Exercise details:
Only the lines from the opening of the material through the one containing "На сайт (672, 240)" should be reproduced, each exactly as it stands.
Exercise input START
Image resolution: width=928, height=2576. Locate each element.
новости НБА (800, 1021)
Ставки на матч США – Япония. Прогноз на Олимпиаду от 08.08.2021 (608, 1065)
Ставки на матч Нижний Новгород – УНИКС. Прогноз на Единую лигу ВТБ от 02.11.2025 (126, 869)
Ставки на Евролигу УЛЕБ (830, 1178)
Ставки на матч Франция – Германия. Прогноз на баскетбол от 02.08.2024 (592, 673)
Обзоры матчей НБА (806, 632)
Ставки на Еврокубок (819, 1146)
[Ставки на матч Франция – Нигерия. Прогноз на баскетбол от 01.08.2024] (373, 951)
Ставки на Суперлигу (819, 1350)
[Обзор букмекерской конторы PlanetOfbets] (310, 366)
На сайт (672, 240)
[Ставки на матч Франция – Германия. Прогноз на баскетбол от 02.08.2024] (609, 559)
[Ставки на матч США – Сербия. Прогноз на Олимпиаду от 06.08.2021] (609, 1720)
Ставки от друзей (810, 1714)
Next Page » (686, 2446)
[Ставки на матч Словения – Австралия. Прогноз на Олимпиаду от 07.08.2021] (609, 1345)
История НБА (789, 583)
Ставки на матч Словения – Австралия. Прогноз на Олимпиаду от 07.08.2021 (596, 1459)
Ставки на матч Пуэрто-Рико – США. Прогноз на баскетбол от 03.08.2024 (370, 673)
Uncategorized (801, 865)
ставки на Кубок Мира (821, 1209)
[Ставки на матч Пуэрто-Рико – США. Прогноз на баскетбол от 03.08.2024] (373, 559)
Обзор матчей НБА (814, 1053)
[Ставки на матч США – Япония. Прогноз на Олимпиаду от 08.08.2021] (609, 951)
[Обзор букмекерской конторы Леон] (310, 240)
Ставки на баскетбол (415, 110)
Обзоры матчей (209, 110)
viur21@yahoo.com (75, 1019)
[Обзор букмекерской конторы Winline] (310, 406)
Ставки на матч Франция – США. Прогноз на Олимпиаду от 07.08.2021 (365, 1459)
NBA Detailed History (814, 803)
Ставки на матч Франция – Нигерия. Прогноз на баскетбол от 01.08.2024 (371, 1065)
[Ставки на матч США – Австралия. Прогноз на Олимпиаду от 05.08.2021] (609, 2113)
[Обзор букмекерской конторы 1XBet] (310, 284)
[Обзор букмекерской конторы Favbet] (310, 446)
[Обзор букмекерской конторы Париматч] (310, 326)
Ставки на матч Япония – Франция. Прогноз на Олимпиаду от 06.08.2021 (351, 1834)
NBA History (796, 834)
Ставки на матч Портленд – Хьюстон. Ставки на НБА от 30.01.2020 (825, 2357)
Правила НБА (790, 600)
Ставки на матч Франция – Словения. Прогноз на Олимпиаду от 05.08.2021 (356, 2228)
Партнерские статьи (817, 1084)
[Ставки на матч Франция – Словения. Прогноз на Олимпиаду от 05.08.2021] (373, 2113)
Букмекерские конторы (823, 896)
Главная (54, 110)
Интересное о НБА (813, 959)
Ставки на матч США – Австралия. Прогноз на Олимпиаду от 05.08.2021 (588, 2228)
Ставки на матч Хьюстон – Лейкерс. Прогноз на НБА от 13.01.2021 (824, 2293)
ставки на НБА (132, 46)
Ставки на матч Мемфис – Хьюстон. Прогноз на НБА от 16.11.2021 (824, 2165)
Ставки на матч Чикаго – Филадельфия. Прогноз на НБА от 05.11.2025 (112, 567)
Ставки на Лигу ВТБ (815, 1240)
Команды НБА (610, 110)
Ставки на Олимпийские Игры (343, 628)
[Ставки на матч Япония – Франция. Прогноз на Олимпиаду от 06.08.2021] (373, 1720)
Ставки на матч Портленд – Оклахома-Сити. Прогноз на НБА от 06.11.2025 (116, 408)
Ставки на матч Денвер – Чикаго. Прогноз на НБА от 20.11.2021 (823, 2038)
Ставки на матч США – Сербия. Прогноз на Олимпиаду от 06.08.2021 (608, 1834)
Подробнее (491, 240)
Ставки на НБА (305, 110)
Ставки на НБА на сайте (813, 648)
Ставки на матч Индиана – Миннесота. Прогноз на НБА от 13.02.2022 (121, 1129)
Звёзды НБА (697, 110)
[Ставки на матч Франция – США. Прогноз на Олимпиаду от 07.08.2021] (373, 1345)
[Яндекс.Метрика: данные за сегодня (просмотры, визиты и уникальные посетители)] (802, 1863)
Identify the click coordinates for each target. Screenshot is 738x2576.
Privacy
Exercise input END
Answer to the exercise:
Image resolution: width=928, height=2576. Locate each element.
новости НБА (800, 1021)
Ставки на матч США – Япония. Прогноз на Олимпиаду от 08.08.2021 (608, 1065)
Ставки на матч Нижний Новгород – УНИКС. Прогноз на Единую лигу ВТБ от 02.11.2025 (126, 869)
Ставки на Евролигу УЛЕБ (830, 1178)
Ставки на матч Франция – Германия. Прогноз на баскетбол от 02.08.2024 (592, 673)
Обзоры матчей НБА (806, 632)
Ставки на Еврокубок (819, 1146)
[Ставки на матч Франция – Нигерия. Прогноз на баскетбол от 01.08.2024] (373, 951)
Ставки на Суперлигу (819, 1350)
[Обзор букмекерской конторы PlanetOfbets] (310, 366)
На сайт (672, 240)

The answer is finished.